Asomarse a las páginas de Pyongyang (Astiberri, 2013), de Guy Delisle, supone descubrir con asombro y tristeza uno más de los innumerables capítulos de la historia universal de la infamia. La sorpresa y boquiabiertismo son tales que pueden eclipsar, por alucinantes, las barbaridades que se esconden detrás. El dibujante canadiense acude a la capital norcoreana para trabajar en una película de animación. Curiosamente, muchas productoras de diversos países trasladan allí sus trabajos para abaratar los costes. Paradoja. La ciudad menos animada del mundo es la capital de los dibujos animados.

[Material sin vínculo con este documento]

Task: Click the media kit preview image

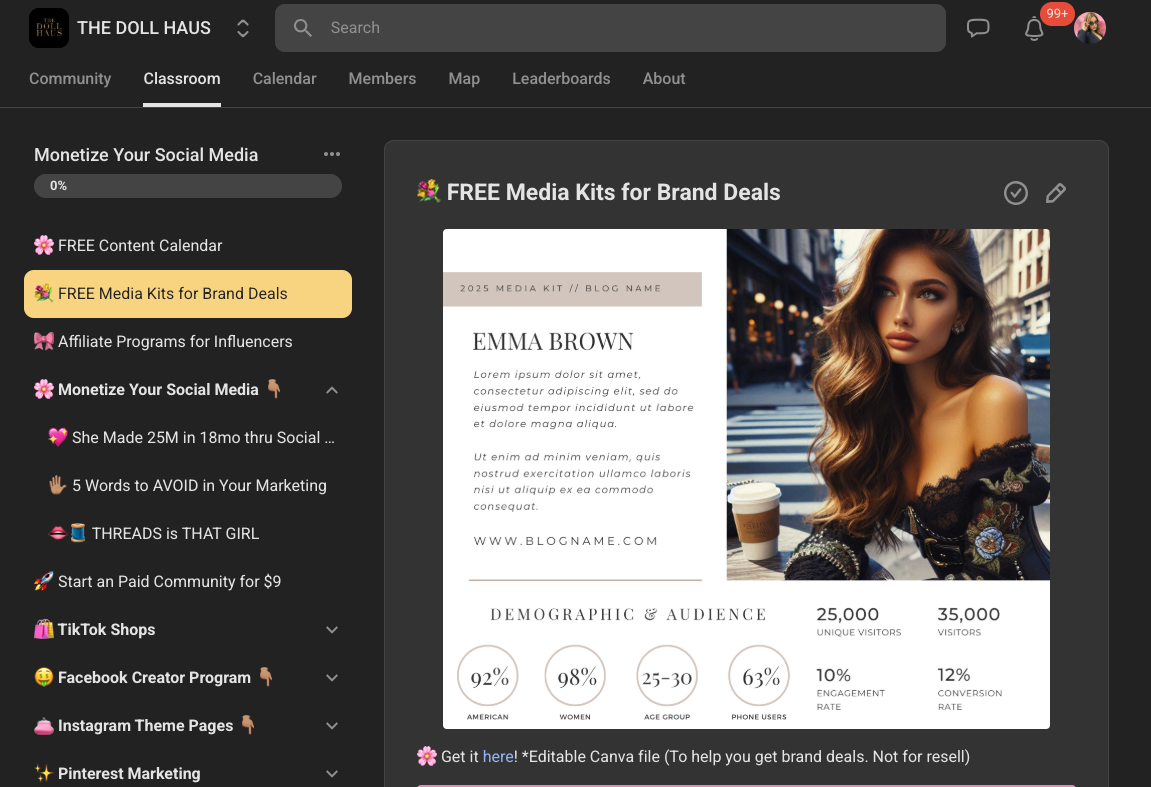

Delisle nos narra la estupefacción y extrañeza que supone toparse no con una cultura ajena inmersa en una dictadura, sino con el teatro o representación que su Gobierno realiza para los occidentales. Calles, instalaciones cualesquiera y hoteles desiertos, un culto a los dirigentes que supera toda concepción del ridículo o disparate, constante propaganda, la imposibilidad de contactar con los lugareños (salvo los traductores o funcionarios que también actúan como vigilantes y sombras, pues no se despegan apenas), la ausencia de cualquier tipo de diversión o actividad de ocio… El autor se topa por tanto con una exhibición minuciosamente elaborada que revela en la medida que oculta. Tras la comedia del absurdo en la que viven los extranjeros que trabajan allí, se vislumbra la tragedia de un pueblo asolado por el hambre, sometido al terror y la amenaza constante de unos dirigentes enfermos mentales, y preso de un apabullante lavado de cerebro ya desde niños. El tebeo se esfuerza por describir ese disfraz en la medida en que se intuyen las formas que recubre.
Y así el cómic va realizando un recorrido por todas las maneras extravagantes que existen para rendir culto a la personalidad de los líderes, desde las fotografías constantes hasta museo que se acercan a la caricatura, o por el trato que reciben los foráneos, para el que no existen ya adjetivos por entrar de lleno en algo muy semejante a la ciencia-ficción (hoteles gigantescos sólo para unos cuantos visitantes, restaurantes inauditos, prohibiciones de todo tipo), y en concreto a una especie de enclaustramiento en un universo alternativo, tal cual. Pyongyang se torna a los más parecido que hay a Tierra 2 en Tierra 1, a una novela distópica trasladada a la realidad como parque temático.
Guy Delisle se acerca a esta descripción siguiendo en cierto modo los parámetros del periodismo tradicional anglosajón adaptados a la novela gráfica. La sencillez y concisión se da en todos los aspectos, desde el propio trazo de los dibujos hasta la manera de contar sus peripecias. El resultado resulta eficacísimo por su claridad. El lector se encuentra con un reportaje que traslada a la perfección lo que supone pasar dos meses en esa película de miedo que es Pyongyang. El autor refuerza esta concepción periodística al introducir escasas interpretaciones sentimentales. La mayor parte del tiempo se limita a exponer los hechos tal y como se los va encontrando. No rehúye de ofrecer su punto de vista, pero lo hace de la manera más neutral posible, demostrando que el cómic, por su capacidad de condensación y particular sentido de la elipsis, puede ser un vehículo extraordinario para determinados trabajos periodísticos, un fenómeno cada vez más en boga.
Pyongyang tiene además la virtud de dejar poso como algunas obras. Durante su lectura uno se topa sobre todo con cuestiones que, en realidad, por exageradas e impensables resultan cómicas. Al cerrar sus páginas llega el momento de reflexionar y darse cuenta de que esa comicidad es tan sólo la careta de la abyección, la indignidad y la pobreza en nombre de la ingeniería social, a la que sus artífices denominan casi siempre… revolución.